2016 has been the year of the improbable. According to Ladbrokes, a £1 bet on Leicester winning the Premier League, the UK voting to leave the EU and Donald Trump becoming US president could have returned over £4.5m.
This year feels like a crescendo of events that started with the 2008 financial crisis. Since it bottomed in 2009 the market has climbed what is often termed a ‘wall of worry’. Commentators have continually expected markets to fall, but instead they have climbed higher and higher. However, fear of falling markets has caused many investors to miss out on this bull market. This is why I call it the most unloved of my career.
“Events, dear boy”
I’m reminded of a journalist asking Harold Macmillan what he feared most. He replied “events, dear boy, events.” Today investors fret over elections, referendums, a slowdown in China, euro zone debt… the list is endless. Meanwhile journalists are always full of doom and gloom – it sells more papers.
At the moment both retail and professional investors are as pessimistic as I have seen in my 32 years in financial services. This overwhelming bearishness makes me optimistic. Please don’t think me complacent. Markets have a habit of making fools of all of us, but they have certainly done that to the pessimists over the last five or six years.
Weight of money
With most investors in pessimistic mode, there is plenty of cash on the sidelines waiting for an opportunity to enter the market. This means that should markets fall by, say, five or ten percent, the dip could be heavily bought. We saw this with the Brexit referendum, where the market’s fall was quickly reversed.

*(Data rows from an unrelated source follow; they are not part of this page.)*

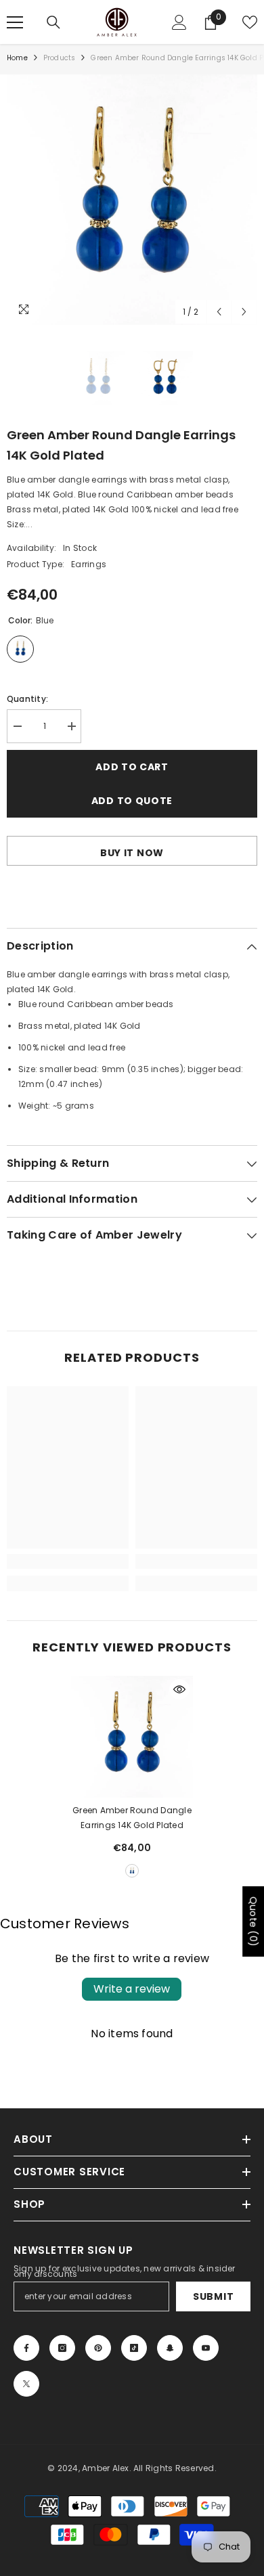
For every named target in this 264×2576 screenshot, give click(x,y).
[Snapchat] (170, 2348)
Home (17, 58)
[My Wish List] (249, 22)
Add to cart (132, 767)
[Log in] (179, 22)
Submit (213, 2296)
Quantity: (27, 699)
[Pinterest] (98, 2348)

I well remember the summer of 1987 – professional and retail investors thought the stock market would rise forever. I even heard of some investors taking out second mortgages to buy into the stock market. October that year saw the sharpest fall anyone had ever seen, and because everyone was already fully invested there was no cash to support the market. Today I see the opposite, and that’s why I think the market will make good progress from current levels.
Don’t ignore dividends
Low interest rates add to the favourable backdrop for equities. In my view high debt levels globally, coupled with an ageing population, will keep economic growth subdued and interest rates lower for longer than anyone expects. In this environment it’s easy to see the attraction of equity income funds, many of which yield from 3 to 5% at present – albeit that unlike the security of cash, your capital will fluctuate, so you could get back less than you invest.
Investors in my view are spending too much time trying to forecast events and their outcomes and not enough time getting on with their investments and then getting on with their lives. As we have seen this year, forecasting events is incredibly hard. Even if you do that correctly, you need to be able to forecast the market’s reaction, which can be even more difficult. Even those who correctly predicted we would vote to leave the EU did not in most cases predict it would lead to a sharp rise in the stock market.
My suggestion for the New Year is to make sure you have enough cash for life’s emergencies, and invest the rest in good quality funds – especially those that pay a dividend. Then spend less time looking at events and spend more time on your favourite pastimes.